Marsha took the bottle and read the label. “It's a California wine.”

“I know. That's what I don't get. But I've had
this
wine, with Sofia. While we were in Cape Town. Sofia Maitlin gave me a sip. It was local, from Stellenbosch. I'm sure of it.”

Slowly, Marsha's face changed as she lowered the bottle, all playfulness fleeing her overly bright eyes. “Why does a South African wine have a California label?” she said.

“I'm not sure,” I said.

“Could this . . . Happy Cellars be rebottling it? Why?”

“I don't know.”

My fingers trembling, I pulled out my iPhone to do a quick Google search on Happy Cellars, in Paso Robles. Was it even a real winery?

It was. There weren't many listings, but I got a few bloggers singing its praises.
Best wine on our trip to Paso!
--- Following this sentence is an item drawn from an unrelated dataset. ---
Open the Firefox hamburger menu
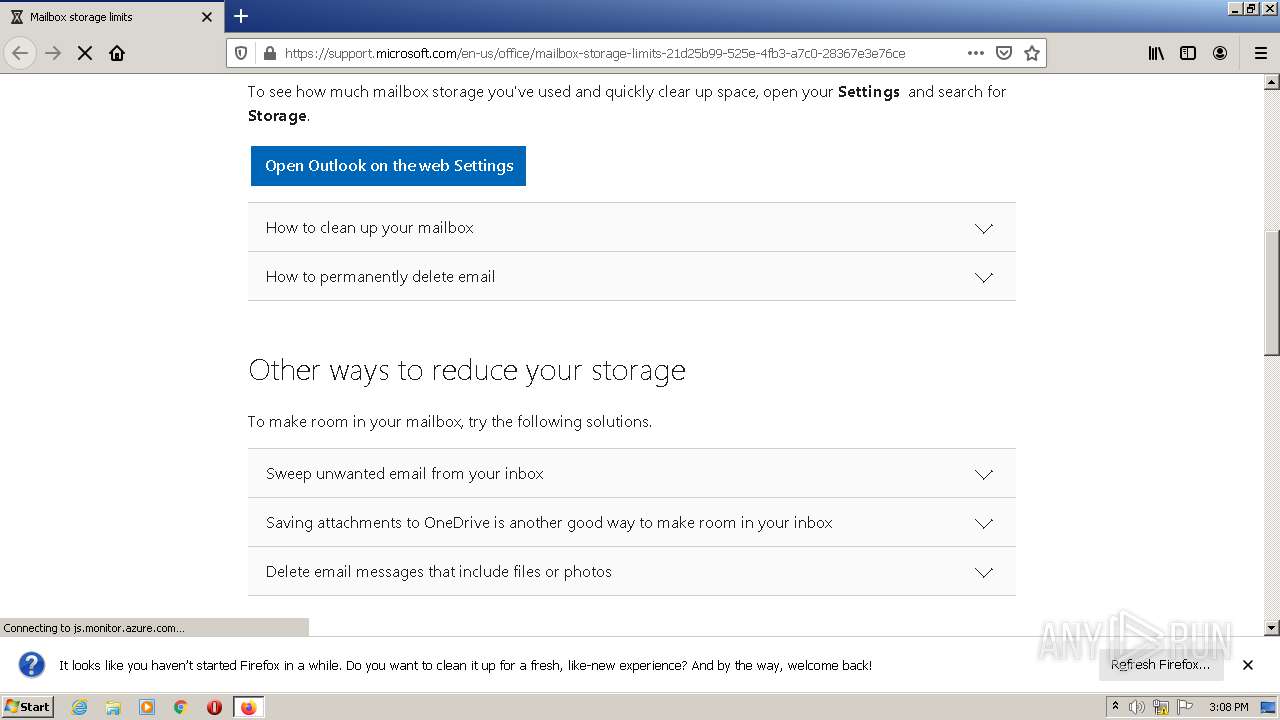 (1261, 53)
I wish I could find it in L.A. !
crowed a woman who called herself Biker Gal. Happy Cellars had its own cheap website, probably from a free host. No flashing images or elaborate photography, just a home page with a photo of a vineyard and the winery's address in Paso Robles. No mention of South Africa. I scrolled through the site, looking for any winery employees. None was mentioned. No faces.
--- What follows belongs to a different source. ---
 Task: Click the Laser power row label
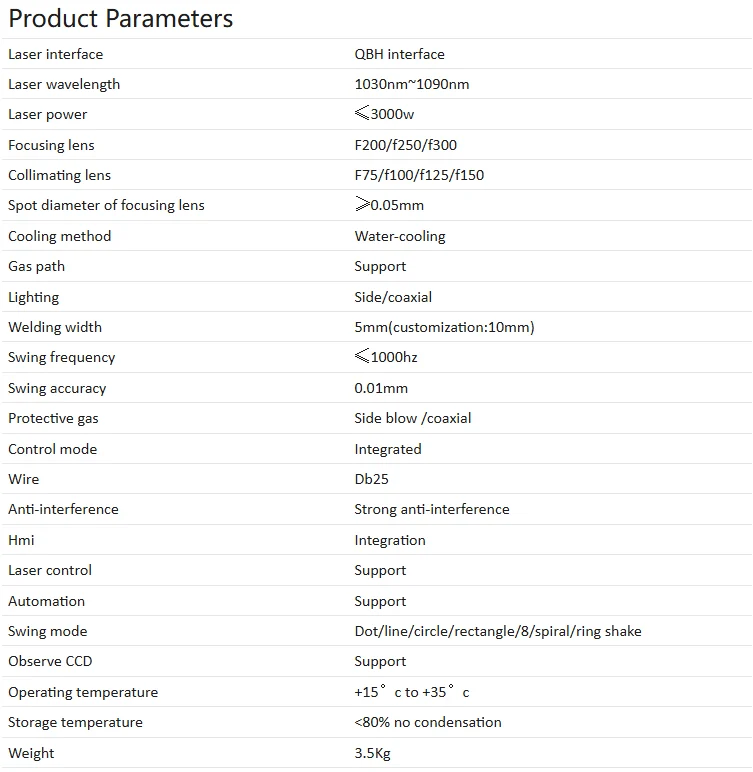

“So you're saying . . . this South African wine is in a Paso Robles bottle? At a vineyard called Happy Cellars?” Marsha said. “I'm still trying to wrap my mind around this.”

I shook my head, frustrated. “I don't know. Maybe it's locally grown—but if it is, they're re-creating the conditions exactly. Probably using the same winemaker.”

“I'm still confused, Ten.”

My heart raced as my mind put it together. “A winemaker is like a chef. You can give ten different winemakers the same raw ingredients, grapes grown and stored in identical conditions, and they'll create ten different bottles of wine. A winemaker's creation is like a signature.” Alice had taught me that, once upon a time. We had spent many lazy hours in Cape Town's wine country.

“So this wine has a South African winemaker's signature,” Marsha said.

“Yes.”

“You're sure?”

“There's a winery in Cape Town that uses concrete aging bins. They
are more temperamental than steel drums, but they
breathe.
I'd have to taste them side by side to be sure, but . . .” Revelation swamped me. “Shit! Paki and Sofia were drinking this wine at Nandi's party. The bottle was on the table. I don't know if it was her bottle or Paki's, but I remember seeing it.”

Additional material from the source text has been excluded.